La competencia en el canal HORECA es cada vez más intensa. La presión sobre los márgenes, la concentración de compras y la creciente profesionalización de los establecimientos obligan a distribuidores y proveedores a replantearse una pregunta fundamental:
¿Por qué debería un cliente seguir comprándome a mí y no a otro proveedor?
La respuesta rara vez está en el precio. Los negocios que consiguen crecer de forma sostenible son aquellos capaces de construir una propuesta de valor sólida, diferenciada y alineada con las necesidades reales de sus clientes.
¿Qué significa realmente aportar valor en HORECA?
Muchos distribuidores asocian el valor añadido a ofrecer más referencias o mejores condiciones comerciales.
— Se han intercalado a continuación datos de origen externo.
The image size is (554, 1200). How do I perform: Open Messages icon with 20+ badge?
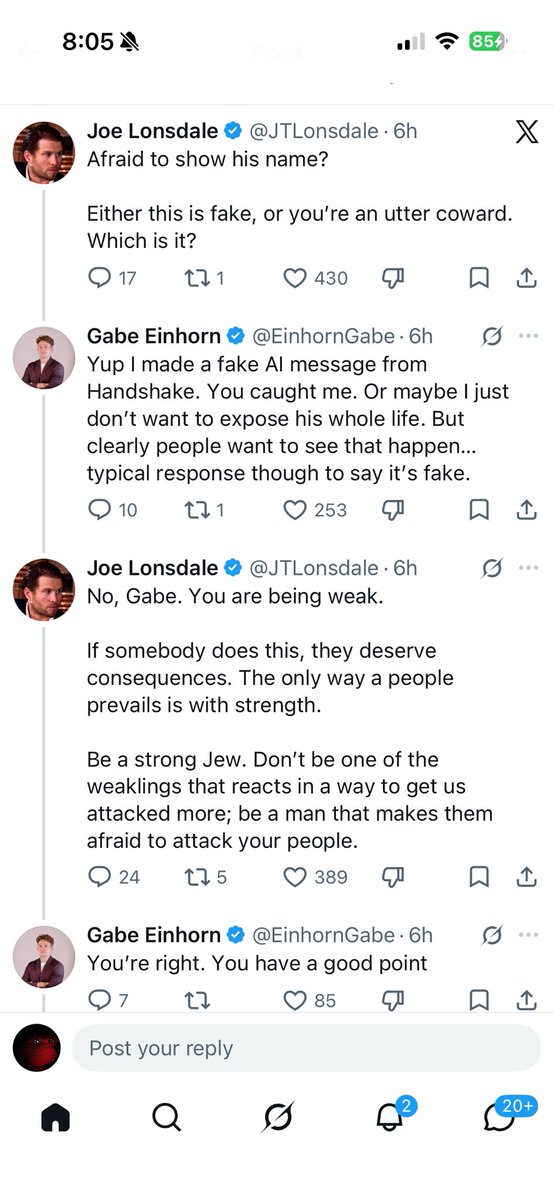coord(500,1116)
Sin embargo, para un restaurante, hotel, cafetería o empresa de catering, el valor suele estar relacionado con aspectos mucho más amplios:
- Fiabilidad en el suministro.
- Rapidez de respuesta.
- Asesoramiento profesional.
- Capacidad para resolver problemas.
- Innovación constante.
- Productos que mejoran la experiencia del cliente final.
En un entorno donde muchos productos son percibidos como similares, la experiencia de compra y el acompañamiento profesional se convierten en factores decisivos.